* Recorded information:
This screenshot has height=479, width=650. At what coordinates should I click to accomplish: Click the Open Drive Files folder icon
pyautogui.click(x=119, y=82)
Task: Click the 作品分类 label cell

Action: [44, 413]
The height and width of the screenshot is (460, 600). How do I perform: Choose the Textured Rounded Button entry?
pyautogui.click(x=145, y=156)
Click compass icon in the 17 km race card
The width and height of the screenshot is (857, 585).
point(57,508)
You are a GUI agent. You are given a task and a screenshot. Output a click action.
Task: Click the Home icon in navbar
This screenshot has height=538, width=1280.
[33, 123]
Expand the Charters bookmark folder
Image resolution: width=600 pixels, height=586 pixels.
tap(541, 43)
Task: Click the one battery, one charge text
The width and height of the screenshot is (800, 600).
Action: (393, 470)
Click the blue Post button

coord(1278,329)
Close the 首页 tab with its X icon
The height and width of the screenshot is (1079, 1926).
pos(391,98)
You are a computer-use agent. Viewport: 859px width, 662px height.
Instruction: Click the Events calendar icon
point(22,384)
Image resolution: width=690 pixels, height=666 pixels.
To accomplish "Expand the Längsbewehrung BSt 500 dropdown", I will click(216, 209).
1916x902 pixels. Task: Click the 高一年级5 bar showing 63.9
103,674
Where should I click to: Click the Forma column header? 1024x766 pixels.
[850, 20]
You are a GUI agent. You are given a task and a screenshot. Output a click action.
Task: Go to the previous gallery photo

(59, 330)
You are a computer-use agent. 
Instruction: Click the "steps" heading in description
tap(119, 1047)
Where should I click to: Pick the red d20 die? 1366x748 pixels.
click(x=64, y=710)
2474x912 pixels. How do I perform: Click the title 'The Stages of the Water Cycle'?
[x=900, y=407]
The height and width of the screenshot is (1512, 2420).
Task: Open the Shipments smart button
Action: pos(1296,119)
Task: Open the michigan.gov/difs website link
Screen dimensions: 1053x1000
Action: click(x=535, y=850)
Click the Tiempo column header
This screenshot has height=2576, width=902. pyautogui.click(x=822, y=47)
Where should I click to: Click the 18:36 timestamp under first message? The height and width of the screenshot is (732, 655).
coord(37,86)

* Task requirements: Set down the whole listing again, exactly as shown above.

* Solution to this problem:
This screenshot has height=479, width=650. At what coordinates should I click to accomplish: Click the Open Drive Files folder icon
pyautogui.click(x=119, y=82)
Task: Click the 作品分类 label cell

Action: [44, 413]
The height and width of the screenshot is (460, 600). How do I perform: Choose the Textured Rounded Button entry?
pyautogui.click(x=145, y=156)
Click compass icon in the 17 km race card
The width and height of the screenshot is (857, 585).
point(57,508)
You are a GUI agent. You are given a task and a screenshot. Output a click action.
Task: Click the Home icon in navbar
This screenshot has height=538, width=1280.
[33, 123]
Expand the Charters bookmark folder
Image resolution: width=600 pixels, height=586 pixels.
tap(541, 43)
Task: Click the one battery, one charge text
The width and height of the screenshot is (800, 600).
Action: (393, 470)
Click the blue Post button

coord(1278,329)
Close the 首页 tab with its X icon
The height and width of the screenshot is (1079, 1926).
pos(391,98)
You are a computer-use agent. Viewport: 859px width, 662px height.
Instruction: Click the Events calendar icon
point(22,384)
Image resolution: width=690 pixels, height=666 pixels.
To accomplish "Expand the Längsbewehrung BSt 500 dropdown", I will click(216, 209).
1916x902 pixels. Task: Click the 高一年级5 bar showing 63.9
103,674
Where should I click to: Click the Forma column header? 1024x766 pixels.
[850, 20]
You are a GUI agent. You are given a task and a screenshot. Output a click action.
Task: Go to the previous gallery photo

(59, 330)
You are a computer-use agent. 
Instruction: Click the "steps" heading in description
tap(119, 1047)
Where should I click to: Pick the red d20 die? 1366x748 pixels.
click(x=64, y=710)
2474x912 pixels. How do I perform: Click the title 'The Stages of the Water Cycle'?
[x=900, y=407]
The height and width of the screenshot is (1512, 2420).
Task: Open the Shipments smart button
Action: pos(1296,119)
Task: Open the michigan.gov/difs website link
Screen dimensions: 1053x1000
Action: click(x=535, y=850)
Click the Tiempo column header
This screenshot has height=2576, width=902. pyautogui.click(x=822, y=47)
Where should I click to: Click the 18:36 timestamp under first message? The height and width of the screenshot is (732, 655).
coord(37,86)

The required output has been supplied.